When the Jeep started hitting them, his brain fell into darkness.
-DARKNESS ON THE EDGE OF TOWN-
13
Described by waxen moonlight, Cut River was a cemetery.
The buildings were leaning headstones and the homes were shadow-crawling crypts and the cars and trucks were caskets and burial vaults, lids sprung open, their cadaverous armies spilled into the night.
Lisa Tabano, her buzz bottoming like a freighter scratching its belly on a shoal, stumbled along behind Johnny Davis, he of the guns and the war that never completely ended. Disillusioned, distrustful, paranoid, but ultimately a good man, she decided. It was just that Uncle Sam had pissed on him so many times, he couldn’t keep his head above the stink.
She was starting to feel the need again.
Not bad yet, but it was coming.
In an hour or so it would be there, all right, nibbling at her insides. And the really bad part was that day by sufferable day, the highs were of shorter duration. She was only snorting heroin right now, but really, how long would it be until she was shooting?
Johnny walked point ahead of her, pausing now and again, crouching down low, then signaling her to continue.
It made her think that he’d probably been waiting for some action since the war ended.
And now he had it.
They crept past a row of blank storefronts and Johnny stopped. “In here,” he said to her.

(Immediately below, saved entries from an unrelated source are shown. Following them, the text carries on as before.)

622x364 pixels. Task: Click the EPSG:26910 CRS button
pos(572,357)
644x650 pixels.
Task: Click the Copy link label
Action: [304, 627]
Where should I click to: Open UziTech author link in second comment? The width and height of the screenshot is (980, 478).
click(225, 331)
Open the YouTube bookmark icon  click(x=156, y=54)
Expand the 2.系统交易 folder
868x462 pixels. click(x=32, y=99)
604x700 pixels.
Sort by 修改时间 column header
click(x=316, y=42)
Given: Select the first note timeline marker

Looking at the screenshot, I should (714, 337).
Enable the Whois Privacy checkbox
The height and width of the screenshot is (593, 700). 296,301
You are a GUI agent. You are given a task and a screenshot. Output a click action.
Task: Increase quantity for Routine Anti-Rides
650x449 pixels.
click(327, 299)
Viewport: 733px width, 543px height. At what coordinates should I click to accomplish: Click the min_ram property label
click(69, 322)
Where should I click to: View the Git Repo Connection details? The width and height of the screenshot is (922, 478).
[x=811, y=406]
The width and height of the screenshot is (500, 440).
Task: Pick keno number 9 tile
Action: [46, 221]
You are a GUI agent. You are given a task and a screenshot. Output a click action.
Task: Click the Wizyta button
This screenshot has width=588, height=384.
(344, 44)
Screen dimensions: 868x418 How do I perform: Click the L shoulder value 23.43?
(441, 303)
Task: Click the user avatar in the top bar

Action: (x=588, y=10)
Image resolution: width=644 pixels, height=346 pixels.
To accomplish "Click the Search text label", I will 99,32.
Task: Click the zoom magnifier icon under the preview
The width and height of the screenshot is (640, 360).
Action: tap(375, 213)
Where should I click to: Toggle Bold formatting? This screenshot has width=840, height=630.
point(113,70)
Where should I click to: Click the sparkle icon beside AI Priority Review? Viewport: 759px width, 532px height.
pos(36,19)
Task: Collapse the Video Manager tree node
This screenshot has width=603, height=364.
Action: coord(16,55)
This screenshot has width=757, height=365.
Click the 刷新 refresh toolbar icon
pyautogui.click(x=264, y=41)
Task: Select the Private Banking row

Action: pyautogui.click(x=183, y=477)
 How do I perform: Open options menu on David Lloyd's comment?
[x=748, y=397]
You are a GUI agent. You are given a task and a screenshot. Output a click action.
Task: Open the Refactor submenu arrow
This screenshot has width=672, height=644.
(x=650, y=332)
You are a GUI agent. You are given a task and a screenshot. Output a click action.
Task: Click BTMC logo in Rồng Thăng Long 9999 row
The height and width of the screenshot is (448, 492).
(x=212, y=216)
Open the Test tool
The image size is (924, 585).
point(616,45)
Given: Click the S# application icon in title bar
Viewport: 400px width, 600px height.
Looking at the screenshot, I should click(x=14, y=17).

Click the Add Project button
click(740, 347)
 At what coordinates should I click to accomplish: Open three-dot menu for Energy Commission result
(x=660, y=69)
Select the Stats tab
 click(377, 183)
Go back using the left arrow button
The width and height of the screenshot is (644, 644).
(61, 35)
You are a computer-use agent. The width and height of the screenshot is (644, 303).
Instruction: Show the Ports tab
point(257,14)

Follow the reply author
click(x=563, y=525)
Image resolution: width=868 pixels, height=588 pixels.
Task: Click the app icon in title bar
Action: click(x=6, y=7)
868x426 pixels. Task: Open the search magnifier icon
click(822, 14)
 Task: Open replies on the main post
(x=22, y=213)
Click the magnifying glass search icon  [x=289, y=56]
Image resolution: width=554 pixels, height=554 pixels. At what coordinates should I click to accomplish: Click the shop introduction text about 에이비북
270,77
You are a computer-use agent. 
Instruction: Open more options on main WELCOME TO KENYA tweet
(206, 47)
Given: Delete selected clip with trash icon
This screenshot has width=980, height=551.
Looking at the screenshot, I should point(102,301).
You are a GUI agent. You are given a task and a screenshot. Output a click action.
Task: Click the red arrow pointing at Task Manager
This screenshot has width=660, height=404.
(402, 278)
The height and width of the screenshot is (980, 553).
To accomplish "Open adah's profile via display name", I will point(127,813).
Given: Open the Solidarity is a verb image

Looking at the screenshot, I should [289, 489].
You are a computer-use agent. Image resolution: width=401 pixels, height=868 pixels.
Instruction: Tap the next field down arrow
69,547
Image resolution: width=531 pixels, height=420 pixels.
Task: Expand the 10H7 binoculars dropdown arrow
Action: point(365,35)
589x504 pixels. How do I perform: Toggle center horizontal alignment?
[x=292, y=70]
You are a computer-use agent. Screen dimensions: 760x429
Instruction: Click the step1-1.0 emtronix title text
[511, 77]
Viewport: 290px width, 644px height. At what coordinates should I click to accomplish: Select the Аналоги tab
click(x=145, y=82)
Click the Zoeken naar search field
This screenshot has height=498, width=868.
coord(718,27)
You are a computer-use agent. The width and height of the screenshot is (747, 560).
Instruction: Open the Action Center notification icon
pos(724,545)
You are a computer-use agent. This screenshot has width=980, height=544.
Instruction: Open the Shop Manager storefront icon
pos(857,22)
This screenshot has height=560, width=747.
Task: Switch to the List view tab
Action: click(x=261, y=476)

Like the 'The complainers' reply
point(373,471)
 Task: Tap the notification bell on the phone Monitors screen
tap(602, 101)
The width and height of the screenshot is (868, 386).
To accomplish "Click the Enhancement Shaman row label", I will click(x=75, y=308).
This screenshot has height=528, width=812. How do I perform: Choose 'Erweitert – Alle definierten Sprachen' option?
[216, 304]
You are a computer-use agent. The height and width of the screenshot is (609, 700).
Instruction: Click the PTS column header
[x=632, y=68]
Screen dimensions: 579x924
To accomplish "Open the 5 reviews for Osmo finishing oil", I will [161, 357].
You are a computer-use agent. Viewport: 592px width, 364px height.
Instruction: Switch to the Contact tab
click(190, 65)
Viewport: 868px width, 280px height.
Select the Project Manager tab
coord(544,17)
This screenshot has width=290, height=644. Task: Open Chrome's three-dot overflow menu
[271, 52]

It was a sporting goods store.
The plate glass door was shattered.
Inside, battery-powered emergency lights lit up the exit in the rear, casting ghoulish, lurching shadows everywhere. Displays were trashed, tipped over. Glass cases were obliterated. Shelves were emptied. It looked like looters had danced a merry destructive dance here.
But that wasn’t the case and she knew it.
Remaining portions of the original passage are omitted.